Compatibility Versions in k8s and features graduation

283 views
Skip to first unread message

Sergey Kanzhelev

unread,
Oct 15, 2024, 3:34:46 PM10/15/24
to jpb...@google.com, han...@google.com, lig...@google.com, jy...@google.com, apri...@google.com, siz...@google.com, kubernetes-si...@googlegroups.com, kubernete...@googlegroups.com

Hi,


As part of the KEP-4330: Compatibility Versions in Kubernetes k8s is now changing the way we graduate KEPs. Can you please share updated instructions on what is the expected way to graduate KEPs?


In SIG Node we like to graduate KEPs early in the code development process to make sure to give enough reviewers cycles to new KEPs development. If there is no instruction yet, when is it planned to be created?


Specific questions raised during the discussion of this in SIG Node:


  1. What is the plan to support e2e_node tests running in version emulation mode? Not all SIG Node features can be tested with the e2e/node tests.

  2. Can you give an example on how to convert tests that were previously testing the feature gate disablement behavior? Our understanding is that since the feature gate is locked, those tests need to somehow be converted into emulation mode tests.

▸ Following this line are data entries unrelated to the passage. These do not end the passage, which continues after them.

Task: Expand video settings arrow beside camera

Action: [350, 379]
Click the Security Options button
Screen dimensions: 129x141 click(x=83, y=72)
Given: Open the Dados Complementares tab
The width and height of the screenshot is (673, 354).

So best practices and some test framework helper methods would be greatly appreciated.

  3. If you have a good example of KEP being GA-d under the new process, please share. If not, we can collaborate on one of the SIG Node KEPs. For example these two:

    1. https://github.com/kubernetes/kubernetes/pull/126981#discussion_r1799779745

    2. https://github.com/kubernetes/kubernetes/pull/128046#discussion_r1799759192

  4. Are there any changes needed from the SIG Node side to enforce the proper version skew better? We envision way more confusion with this. As a minimum it must be very well explained in docs so we can link anybody to that explanation. 

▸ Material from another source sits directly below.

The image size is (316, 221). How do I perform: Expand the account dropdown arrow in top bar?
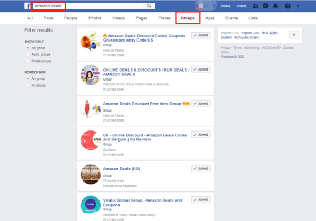pyautogui.click(x=298, y=6)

One question we discussed during the SIG Node meeting today is whether to keep the “dead code” around in kubelet. Since kubelet has no plans to support emulated versions, we can potentially delete the code from it on feature GA. However to simplify reviews we will likely just keep the code in place. This creates liability of “dead untested code” being present as well as a risk 3 versions down the road to break the feature that was GA-ed. But the risk is similar to what we have with other components. Once you have general instruction up, we will update it specifically for the kubelet development.

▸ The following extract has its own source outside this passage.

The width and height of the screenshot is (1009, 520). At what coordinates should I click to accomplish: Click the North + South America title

Again, lack of clear documentation now is stalling a couple of PRs and we would appreciate clear instructions that can be widely shared.


Sergey and SIG Node leads

Jeffrey Ying

unread,
Oct 15, 2024, 5:50:35 PM10/15/24
to Sergey Kanzhelev, jpb...@google.com, han...@google.com, lig...@google.com, apri...@google.com, siz...@google.com, kubernetes-si...@googlegroups.com, kubernete...@googlegroups.com
Hi Sergey,

Thank you for bringing this up. We are in the process of updating the instructions for feature graduation and are tracking it via this issue: https://github.com/kubernetes/community/issues/8082. and will target to have them finalized this week.

To answer your questions:
1. Since kubelet does not support compatibility versions, no changes are planned for e2e_node tests.
2. Feature gate disablement tests for GA features are only required for unit and integration tests involving control plane components (components that support compatibility version can emulate a version where the feature is disabled). Link for example.
3. We have two examples of GA PR (CustomResourceFieldSelectors, LoadBalancerIPMode). SIG Node KEPs are a bit different since the kubelet is also affected, and collaborating on those two to set an example would be great!
4. We will update the documentation to clarify this

Again, we would like to ensure a smooth process for feature developers and will target to have the updated documentation as soon as possible. If anyone runs into difficulties with compatibility versions, please don't hesitate to reach out.

Jeffrey

Tim Hockin

unread,
Oct 18, 2024, 1:20:19 PM10/18/24
to Jeffrey Ying, Sergey Kanzhelev, jpb...@google.com, han...@google.com, lig...@google.com, apri...@google.com, siz...@google.com, kubernetes-si...@googlegroups.com, kubernete...@googlegroups.com
This came up in a discussion today.

We are asserting that kubelet is not (yet?) covered by version-compat,
right? As such, it seems legitimate to follow "old" practices for
gates which are node-only.
a
BUT....

In my experience, gates are generally configured the same across
components - end users should not really care which kube binaries need
to know about which gates. So if we remove a gate which WE know is
kubelet-only, we can still break users. I think.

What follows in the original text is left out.